[Opening Input records section]

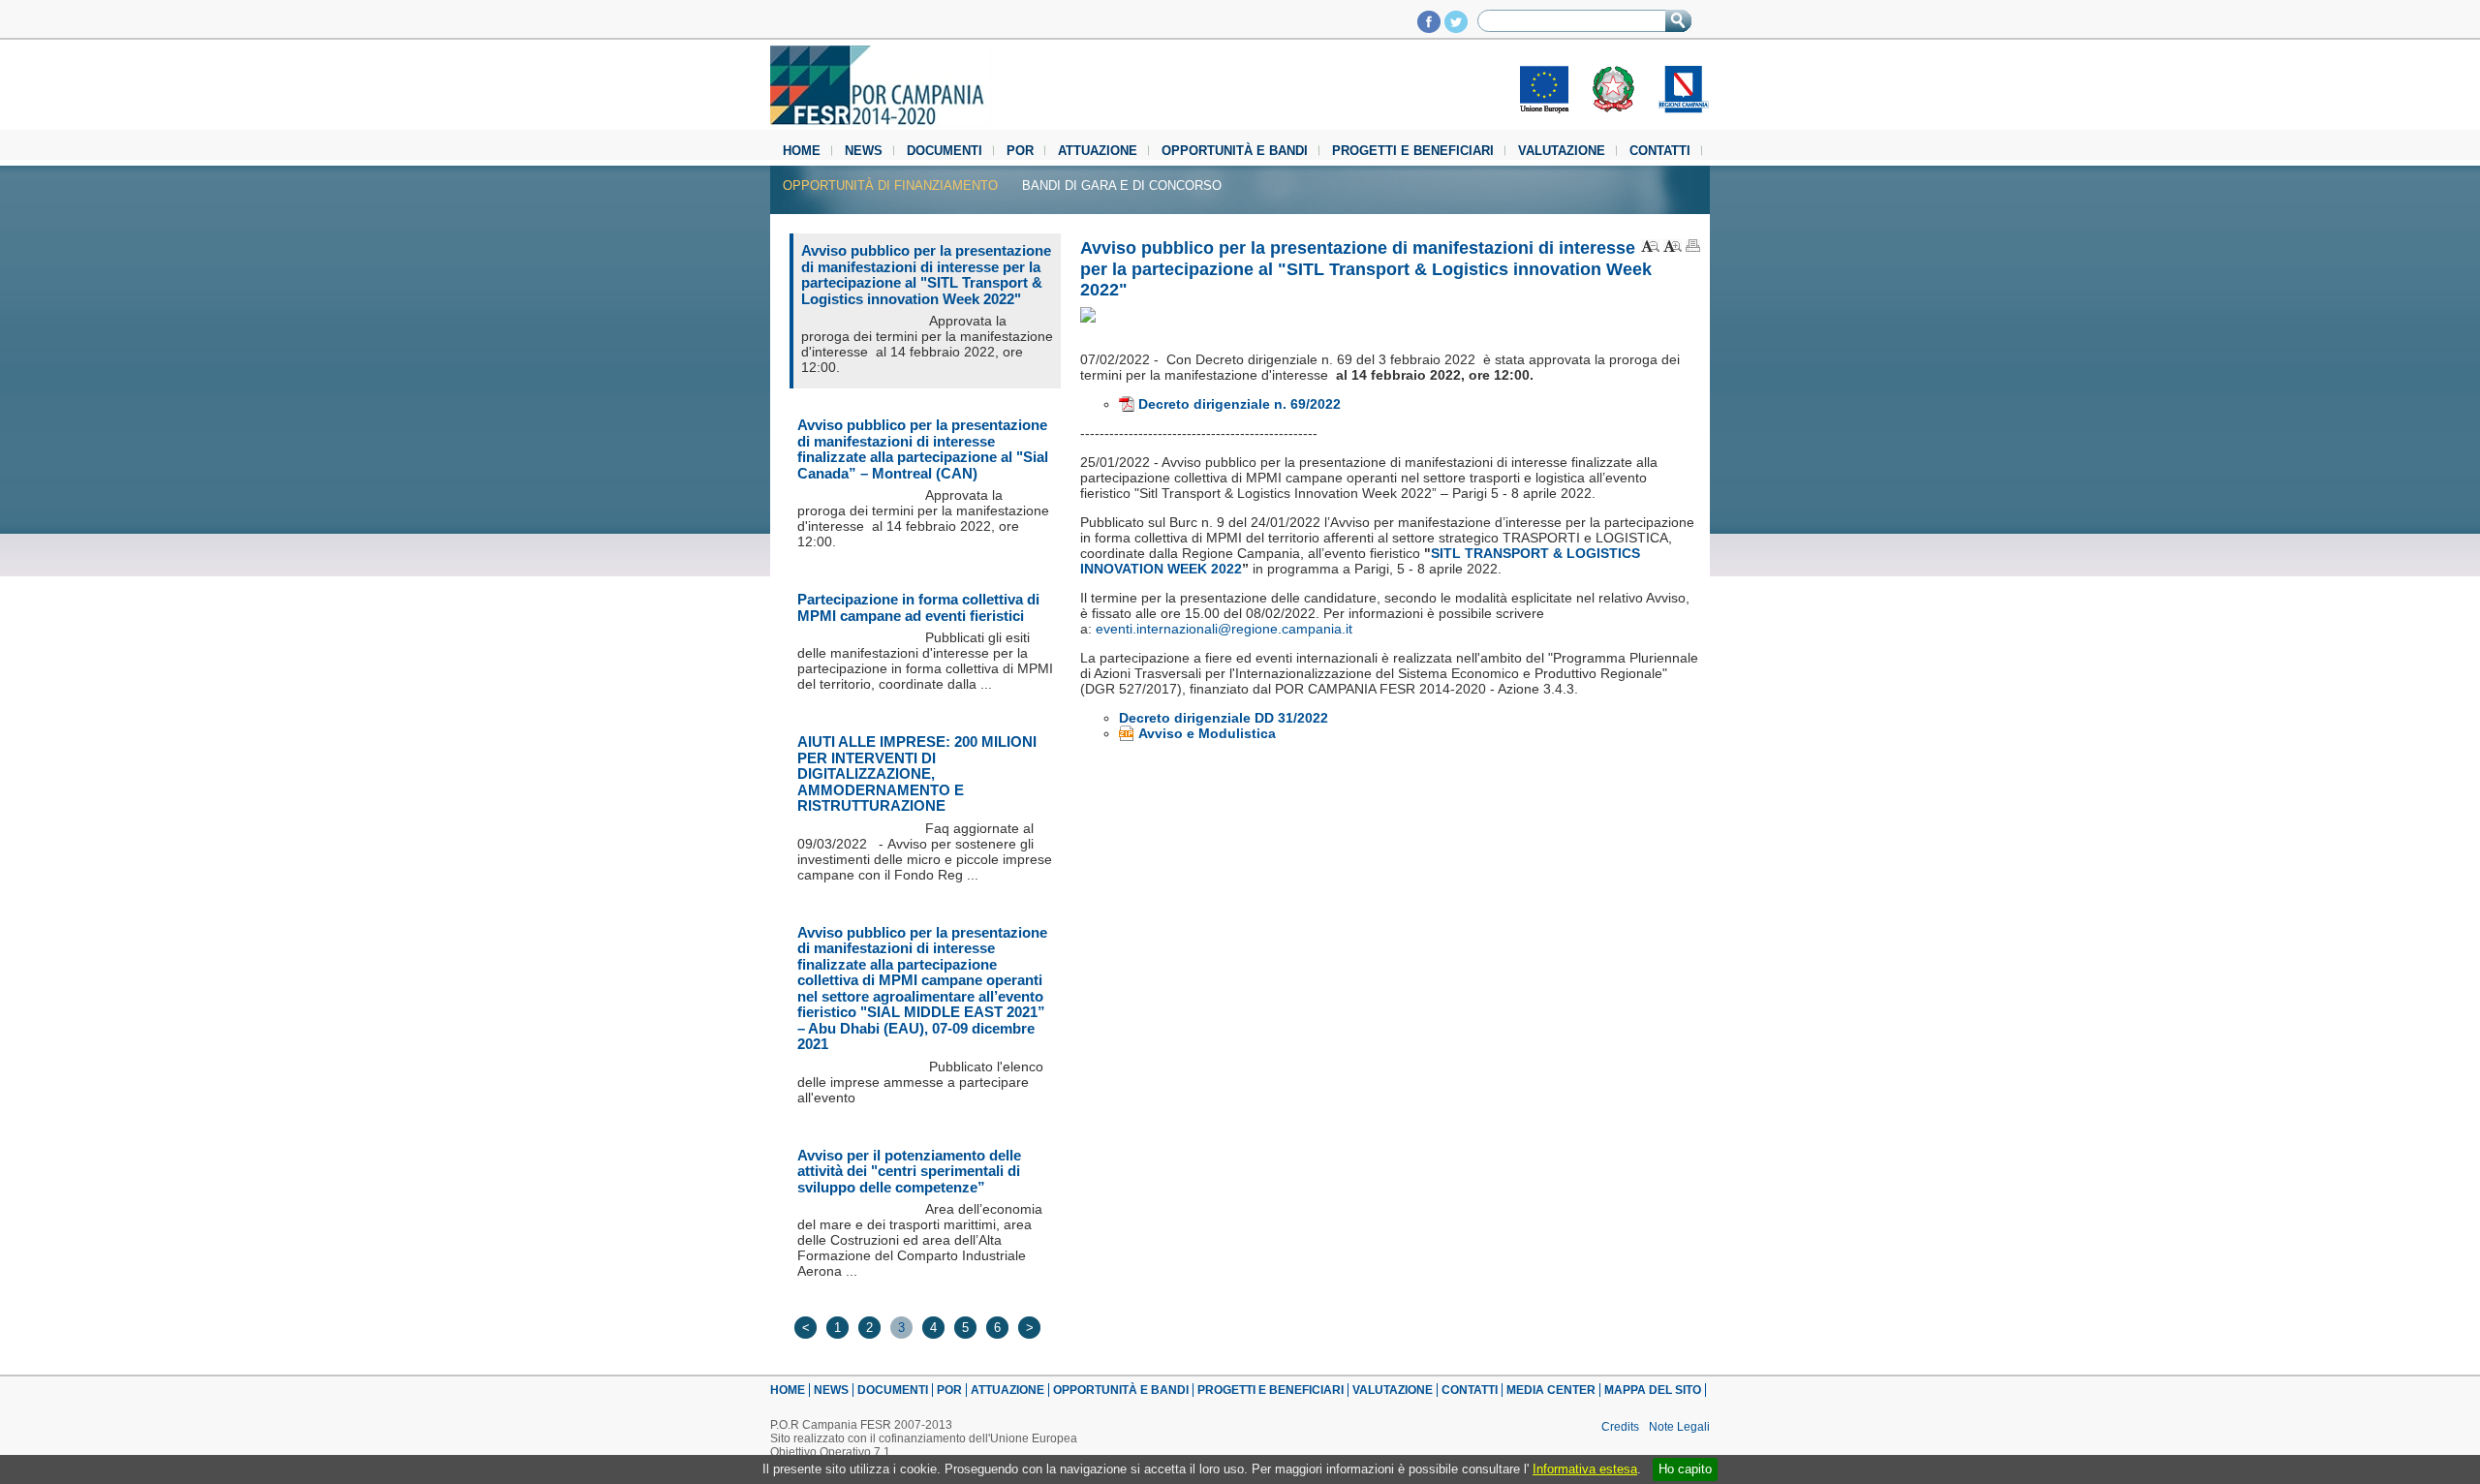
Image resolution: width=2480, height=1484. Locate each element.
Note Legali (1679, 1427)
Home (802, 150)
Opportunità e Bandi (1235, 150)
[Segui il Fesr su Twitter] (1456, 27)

[Closing Input records section]
[Opening Input records section]

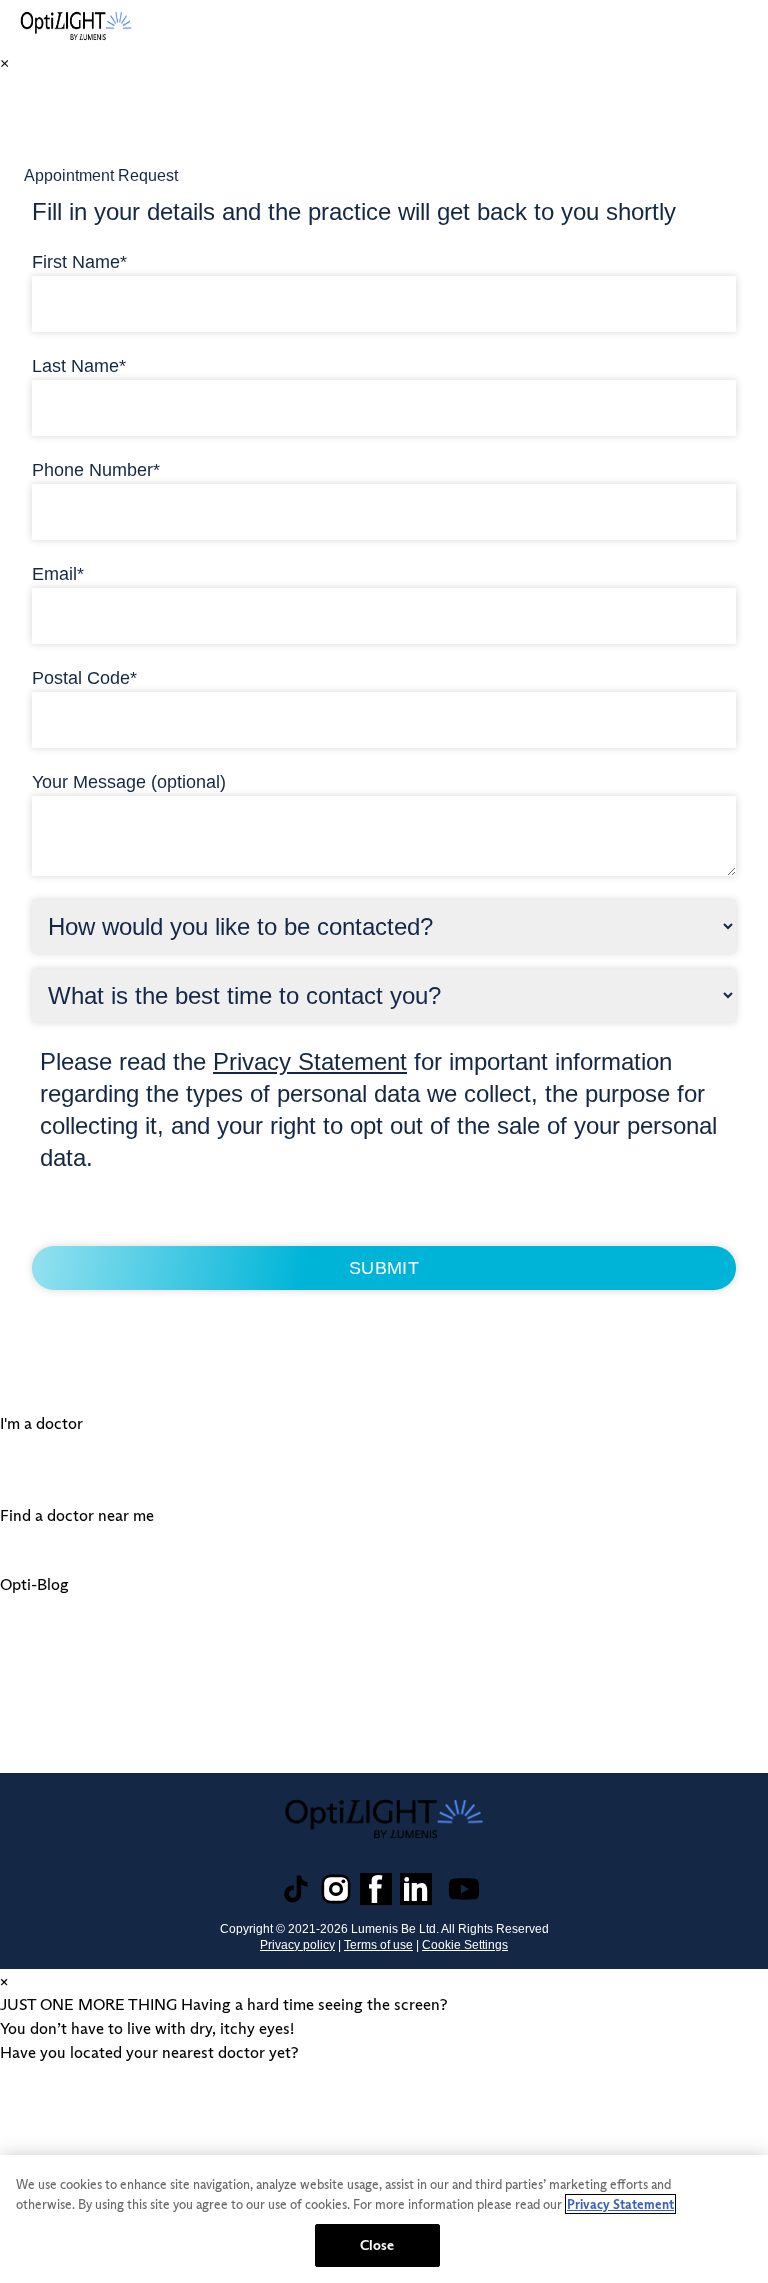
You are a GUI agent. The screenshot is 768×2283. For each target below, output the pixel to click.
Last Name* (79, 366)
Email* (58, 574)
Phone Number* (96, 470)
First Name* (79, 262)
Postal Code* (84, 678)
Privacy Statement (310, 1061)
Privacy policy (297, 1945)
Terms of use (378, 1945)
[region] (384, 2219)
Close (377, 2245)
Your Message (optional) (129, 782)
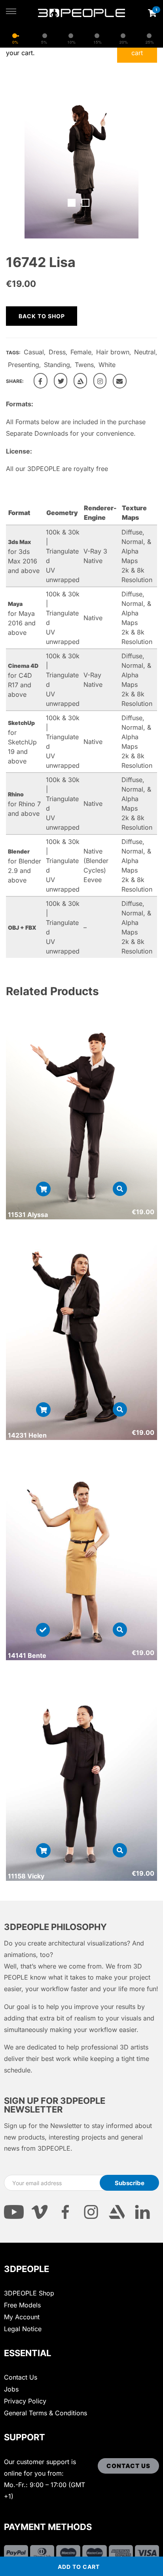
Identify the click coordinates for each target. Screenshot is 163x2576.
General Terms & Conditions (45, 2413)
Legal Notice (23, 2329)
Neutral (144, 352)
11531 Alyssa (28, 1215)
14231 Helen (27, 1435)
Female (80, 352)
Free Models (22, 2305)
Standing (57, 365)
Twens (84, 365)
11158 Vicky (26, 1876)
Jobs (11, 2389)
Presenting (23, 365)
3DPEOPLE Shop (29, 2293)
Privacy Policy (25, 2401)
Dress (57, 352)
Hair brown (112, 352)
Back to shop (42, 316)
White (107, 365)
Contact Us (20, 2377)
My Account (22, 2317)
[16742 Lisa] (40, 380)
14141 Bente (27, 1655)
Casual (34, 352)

[Closing Input records section]

In the listing above, find every line with the word "each" and copy it.

Image resolution: width=2480, height=1484. Locate each element.
You are a GUI agent. The screenshot is 768×2283. For each target below, output the pixel to click.
Identify the click coordinates for each target. Screenshot is 163x2576.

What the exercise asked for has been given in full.